分かりやすい事例としては、長男が結婚して家を建てる際、父親から500万円を援助してもらっていた場合、この500万円は特別受益に該当する可能性があります。

該当した場合、長男は相続分から500万円が控除されることになります。

寄与分

寄与分とは、特定の相続人が生前中の故人に対して行った援助のことを言います。

そして法律は、寄与分に該当する場合、当該相続人はその分を他の相続人により多く相続することができるとしています。

例えば、長男が母が住んでいる家を修理するために200万円を援助したような場合、この200万円は寄与分に該当する可能性があります。
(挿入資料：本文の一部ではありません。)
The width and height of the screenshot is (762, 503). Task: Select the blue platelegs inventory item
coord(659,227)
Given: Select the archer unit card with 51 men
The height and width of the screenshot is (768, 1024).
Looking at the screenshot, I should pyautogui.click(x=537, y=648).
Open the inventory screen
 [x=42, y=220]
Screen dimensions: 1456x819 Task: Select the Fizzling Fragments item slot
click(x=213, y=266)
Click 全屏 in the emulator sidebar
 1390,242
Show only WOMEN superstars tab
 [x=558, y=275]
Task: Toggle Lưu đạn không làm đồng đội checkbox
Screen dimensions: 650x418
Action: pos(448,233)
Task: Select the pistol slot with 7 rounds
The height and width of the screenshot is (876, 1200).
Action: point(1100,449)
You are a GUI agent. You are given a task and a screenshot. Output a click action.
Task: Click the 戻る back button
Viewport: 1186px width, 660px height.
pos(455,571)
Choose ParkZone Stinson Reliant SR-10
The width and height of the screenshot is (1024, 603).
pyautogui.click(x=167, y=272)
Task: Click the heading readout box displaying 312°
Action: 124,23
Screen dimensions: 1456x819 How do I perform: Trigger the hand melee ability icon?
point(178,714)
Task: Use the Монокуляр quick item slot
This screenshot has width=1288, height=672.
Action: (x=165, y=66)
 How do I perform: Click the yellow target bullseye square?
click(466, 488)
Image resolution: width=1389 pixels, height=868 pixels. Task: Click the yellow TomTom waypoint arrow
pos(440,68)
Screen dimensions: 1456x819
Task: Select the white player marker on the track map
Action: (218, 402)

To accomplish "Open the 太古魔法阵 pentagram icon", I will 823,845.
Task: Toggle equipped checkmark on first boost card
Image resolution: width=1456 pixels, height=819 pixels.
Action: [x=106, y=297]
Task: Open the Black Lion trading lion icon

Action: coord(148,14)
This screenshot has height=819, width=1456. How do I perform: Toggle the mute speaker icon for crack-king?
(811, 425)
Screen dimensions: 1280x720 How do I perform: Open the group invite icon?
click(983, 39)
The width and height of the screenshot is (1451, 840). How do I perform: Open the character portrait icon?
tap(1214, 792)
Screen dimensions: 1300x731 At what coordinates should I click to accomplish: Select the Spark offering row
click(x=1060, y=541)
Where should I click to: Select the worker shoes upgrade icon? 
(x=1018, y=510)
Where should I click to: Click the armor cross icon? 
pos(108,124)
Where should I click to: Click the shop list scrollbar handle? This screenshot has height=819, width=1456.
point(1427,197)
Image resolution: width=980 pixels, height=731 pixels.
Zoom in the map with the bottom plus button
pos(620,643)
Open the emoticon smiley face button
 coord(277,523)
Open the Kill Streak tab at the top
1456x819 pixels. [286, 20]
該当した場合、長男は他の相続人より200万円多く相続することになります。

遺留分

遺留分とは、相続人である以上、疎遠であろうが、勘当状態あろうが、相続できる最低限の相続分として規定されているものです。

これが問題になるのは、この遺留分を侵害するような遺言書がある場合になります。

勘当状態で何十年も音信不通の子供には、1円たりとも渡さない!と、その旨の遺言書を残していても、当該相続人が遺留分を請求すれば、他の相続人は遺留分相当額を金銭で渡さなければいけません。

問題点

特別受益、寄与分には、明確な基準(それなりの基準はあります)がありません。

また、家族関係、家庭環境、経済状態でも変わってきます。

例えば、特定の相続人に200万円の贈与をした場合、家庭環境、経済状態によっては、その支出は親であれば当然の支出であり扶養の範囲内として特別受益には該当しない、と判断されることもあります。

また、特定の相続人が長期間、自分の時間を犠牲にして故人の看護していた場合、それを費用に換算して寄与分と認められることがありますが、いくらに換算するかでもめて争いになる、ということもあります。

このように、明確な基準がなく、時間的制約もないので、何年、何十年も前のことで争うことになります。

遺留分に関しては、遺留分を請求されたら他の相続人は相当額を金銭で支払わなければいけません。

遺産に相当する金銭があれば良いですが、無ければ遺産(不動産等)を売却して工面しなければならなくなります。

遺産の大部分が不動産

遺産の大部分が不動産の場合、当該不動産の価値をどう評価するかでもめることがあります。

例えば、相続人が2人いて、遺産の殆どが家である場合、売却して金銭に換価すれば相続割合に従っ分割して分配すれば良いですが、1人が家を相続し、その者が他の相続人に家の相続分に相当する金銭を支払うとした場合、家をいくらで評価するかでもめることになります。

家を相続する者はできるだけ家の評価を低くしたいでしょうし、他の相続人は高く評価して相続分を多くしようと考えるでしょう。

これにより、家の評価額をめぐってもめる可能性が高くなります。

上記事例に該当しそうだ、と思われた方は、しっかり相続対策をしましょう。
対策は、適切な遺言書の作成や家族信託、相続時精算課税制度等々が考えられます。
専門家に相談してベストな対策をしておくことが大切です。